Asthma Tied to Sleep Apnea

PHILADELPHIA — Patients with asthma were also more likely to develop obstructive sleep apnea, researchers reported here.

by Ed Susman Contributing Writer, MedPage Today

 

PHILADELPHIA — Patients with asthma were also more likely to develop obstructive sleep apnea, researchers reported here.

Participants in the Wisconsin Sleep Cohort who self-identified as having asthma at the start of the research in 1988 had a 41% incident obstructive sleep apnea rate, compared with an obstructive sleep apnea incident rate of 29% among participants who did not report asthma at the beginning of the study (P<0.001), said Mihaela Teodorescu, MD, of the University of Wisconsin in Madison.

Of the 205 individuals who reported a history of asthma, 84 developed obstructive sleep apnea during the 8-year interval sleep studies, she reported at the annual meeting of the American Thoracic Society.

Of the 1,278 individuals who entered the study without a self-report of asthma, 369 had developed incident obstructive sleep apnea after 8 years.

“There has been a body of evidence published suggesting that there is a relationship between obstructive sleep apnea and asthma,” Teodorescu told MedPage Today. “Each disorder makes the other worse, so understanding what starts this vicious cycle is very important. We asked the question of whether asthma promotes the development of obstructive sleep apnea.”
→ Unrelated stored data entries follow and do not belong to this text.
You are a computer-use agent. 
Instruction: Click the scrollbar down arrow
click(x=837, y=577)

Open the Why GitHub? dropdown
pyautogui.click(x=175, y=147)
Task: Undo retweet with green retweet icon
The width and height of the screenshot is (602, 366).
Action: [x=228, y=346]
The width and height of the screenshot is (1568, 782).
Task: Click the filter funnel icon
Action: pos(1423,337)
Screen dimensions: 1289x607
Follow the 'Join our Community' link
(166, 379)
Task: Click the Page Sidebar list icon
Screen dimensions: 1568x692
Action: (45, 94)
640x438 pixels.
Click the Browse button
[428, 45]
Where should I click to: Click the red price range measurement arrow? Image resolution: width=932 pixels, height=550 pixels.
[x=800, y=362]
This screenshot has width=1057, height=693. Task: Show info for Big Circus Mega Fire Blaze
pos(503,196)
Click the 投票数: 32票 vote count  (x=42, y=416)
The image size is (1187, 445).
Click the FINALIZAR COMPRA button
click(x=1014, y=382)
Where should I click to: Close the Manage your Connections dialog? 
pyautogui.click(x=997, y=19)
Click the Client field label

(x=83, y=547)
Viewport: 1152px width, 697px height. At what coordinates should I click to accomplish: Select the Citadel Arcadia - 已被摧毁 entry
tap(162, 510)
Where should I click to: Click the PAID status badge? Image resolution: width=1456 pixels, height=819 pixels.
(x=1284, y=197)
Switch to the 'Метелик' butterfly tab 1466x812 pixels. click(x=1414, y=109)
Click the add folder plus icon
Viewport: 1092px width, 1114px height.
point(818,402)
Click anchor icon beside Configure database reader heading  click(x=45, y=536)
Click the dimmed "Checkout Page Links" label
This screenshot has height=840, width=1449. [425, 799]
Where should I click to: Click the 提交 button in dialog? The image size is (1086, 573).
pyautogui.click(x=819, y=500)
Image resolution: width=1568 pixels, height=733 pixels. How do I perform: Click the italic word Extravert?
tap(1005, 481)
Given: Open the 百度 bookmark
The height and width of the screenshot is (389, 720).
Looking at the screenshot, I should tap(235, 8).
“In this cohort we found that having asthma at baseline predicted an increased incidence of obstructive sleep apnea 8 years later,” she said. “Overall, having any asthma at baseline predicted about a 72% higher likelihood of developing obstructive sleep apnea 8 years later.”

“Interestingly, when stratifying by the age of diagnosis, childhood onset of asthma was a higher predictor for development of obstructive sleep apnea, with an odds ratio of about 2.1,” she said in a press briefing following her poster presentation.

“For each 5 years increment in duration of asthma, the likelihood of developing obstructive sleep apnea increased by 12%,” she said.

Susheel Patil, MD, of Johns Hopkins University, who moderated the press briefing, said, “Over the years obstructive sleep apnea has been found not to just be associated with excessive daytime sleepiness but has been associated with other diseases such as cardiovascular outcomes, diabetes and metabolic syndromes.”

“I think that the relationship between asthma and obstructive sleep apnea may, indeed, be bidirectional as exhibited in this new study,” he told MedPage Today.

Teodorescu explained that in the prospective Wisconsin Sleep Cohort participants are studied every 4 years with laboratory polysomnography, validated questionnaires, and structured interviews.

“We selected people in the cohort who were free of obstructive sleep apnea at baseline,” she said. “We stratified them based on their asthma diagnosis which was self-reported and they also self-reported the duration of asthma. We didn’t see any differences in obstructive sleep apnea severity when we looked at stratification of asthmatics versus no asthma, but the sample sizes became quite small when we tried to separate these groups.”

“Overall we conclude that these prospective data suggest that asthma, particularly of childhood onset may contribute to the development of obstructive sleep apnea later on in life. Childhood asthma onset seems to be more of a risk factor for this disease,” she said.

The research into teasing out how the diseases impact each other will require further study, she said. “How intrinsic disease characteristics or associated features starting early in life affect upper airway patency during sleep remains unknown,” she said.